The Bank of Mexico, however, said the plan was expected ``very shortly.″ After weeks of delays, the Mexican currency was little assured. It lacked any clear signal that Zedillo could come up with enough of a plan to surmount the crisis.
The peso opened at 6.995 to the dollar but closed at a new low of 7.45 Thursday after trading as low as 7.7 during the day. The peso has eroded for nearly a week, closing at all-time lows each of the past five days.
The peso, worth about 28 cents when it began sliding on Dec. 20, is now worth less than half that.
The stock market was nearly flat, up 0.30 percent in the last hour of trading Thursday.
Businesses and labor were reported to be bracing for new austerity measures, including potentially heavy tax increases and restraints on wage increases.
Jose Madariaga Lomelin, president of the Bankers Association of Mexico, exhorted Mexicans to accept any tax increases as a necessary step.
``This is like a bitter medicine: You have to take it even though it is disagreeable,″ Madariaga was quoted as telling El Financiero, a Mexico City business daily.
Media reports said the 10 percent value-added tax could be raised along with the price of gasoline and electricity, while minimum wage increases could be held to as little as 6 or 8 percent.
Those reports could not be immediately confirmed.
Nonetheless, business leaders have already begun protesting expected tax hikes. Some 400 of them demonstrated Wednesday in the northern industrial city of Monterrey.
Ordinary Mexicans said they feared life would soon become even more difficult.
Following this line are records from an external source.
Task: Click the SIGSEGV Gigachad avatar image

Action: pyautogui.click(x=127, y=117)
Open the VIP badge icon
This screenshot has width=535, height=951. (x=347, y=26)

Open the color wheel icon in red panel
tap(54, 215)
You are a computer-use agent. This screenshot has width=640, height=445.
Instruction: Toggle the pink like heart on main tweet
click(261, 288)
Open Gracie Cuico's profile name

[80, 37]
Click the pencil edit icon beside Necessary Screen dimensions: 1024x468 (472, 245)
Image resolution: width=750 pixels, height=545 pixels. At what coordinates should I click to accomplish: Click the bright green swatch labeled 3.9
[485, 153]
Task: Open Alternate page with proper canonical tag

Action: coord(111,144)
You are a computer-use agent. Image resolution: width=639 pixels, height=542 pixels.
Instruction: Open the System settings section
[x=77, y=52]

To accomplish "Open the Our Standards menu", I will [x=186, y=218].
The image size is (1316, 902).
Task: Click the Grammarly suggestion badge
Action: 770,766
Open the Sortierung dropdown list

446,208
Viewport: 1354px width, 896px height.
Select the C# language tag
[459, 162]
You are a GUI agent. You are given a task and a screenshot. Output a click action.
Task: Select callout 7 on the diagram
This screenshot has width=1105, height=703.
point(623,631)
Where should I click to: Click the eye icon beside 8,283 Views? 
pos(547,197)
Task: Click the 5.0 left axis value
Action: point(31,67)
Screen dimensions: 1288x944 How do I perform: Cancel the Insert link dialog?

Everything from telephone service and transportation to basic foodstuffs have become more expensive since December while paychecks lagged.
``We can’t afford any more increases,″ said Juan Carlos Aguilar, who runs a photography shop in Mexico City. ``Business has fallen 80 percent in the last several months and everything costs more, including film.″
Market vendors said business had plunged some 50 percent as the prices of food, particularly meat, has soared in recent months.
``Life is hard for all of us right now,″ said Jesus Murrillo, a rancher in his 60s, slurping a bowl of chicken soap at a nearby market. ``We don’t know where this is going.″
Zedillo had said he was waiting for Mexico’s congressional vote on a $20 billion bailout package from the United States before announcing his plans on how to stop the economic slide.
Mexico’s Congress voted Tuesday to accept the loan package despite opposition claims that the country was ceding too much economic control to American lenders at burdensome interest rates.
James Jones, the U.S. ambassador to Mexico, said he expected Zedillo’s emergency plan to be very tough and asked ``tremendous sacrifices″ of the Mexican people.
His comments, made Wednesday as he left a private meeting with Zedillo, were carried Thursday by El Financiero.
In Washington, U.S. Treasury Secretary Robert Rubin said he believed the Clinton administration’s plan and the Mexican government’s reforms would work.
``I believe that in time, investor confidence in Mexico will be restored,″ Rubin said Thursday.